PROBLEM DETAILS: From the entries below, pull out each line where "width" appears.

EXERCISE MATERIALS:
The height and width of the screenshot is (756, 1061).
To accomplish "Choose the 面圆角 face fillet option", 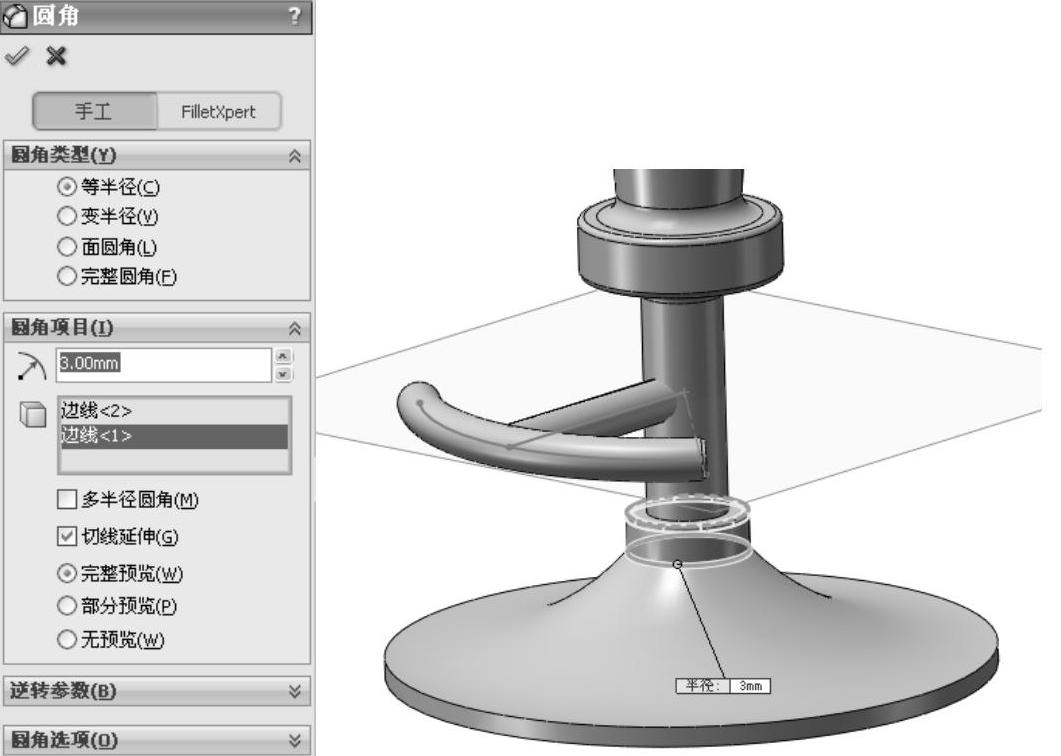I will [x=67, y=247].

---

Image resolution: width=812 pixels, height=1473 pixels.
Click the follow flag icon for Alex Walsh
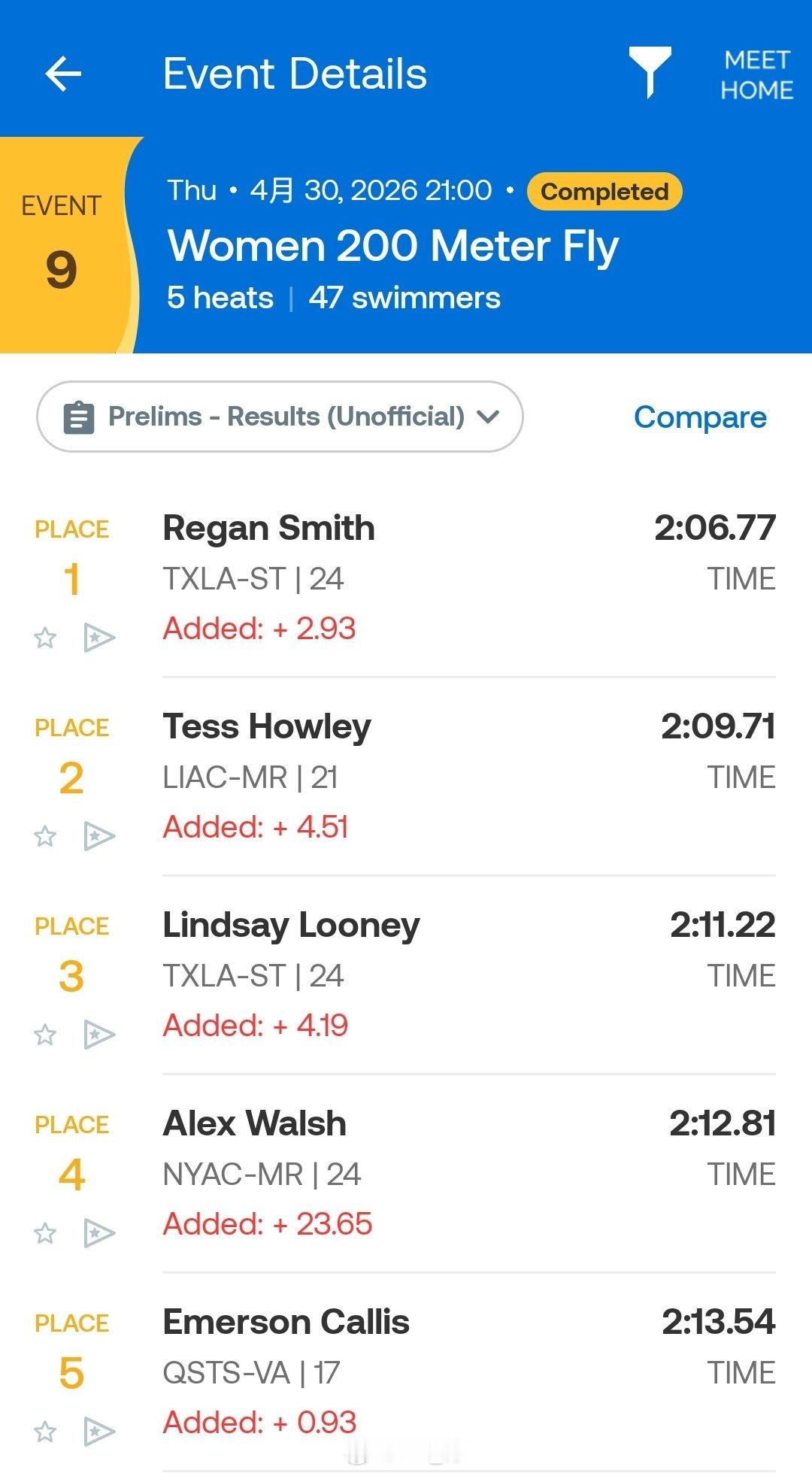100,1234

RESPONSE BELOW:
The height and width of the screenshot is (756, 1061).
Image resolution: width=812 pixels, height=1473 pixels.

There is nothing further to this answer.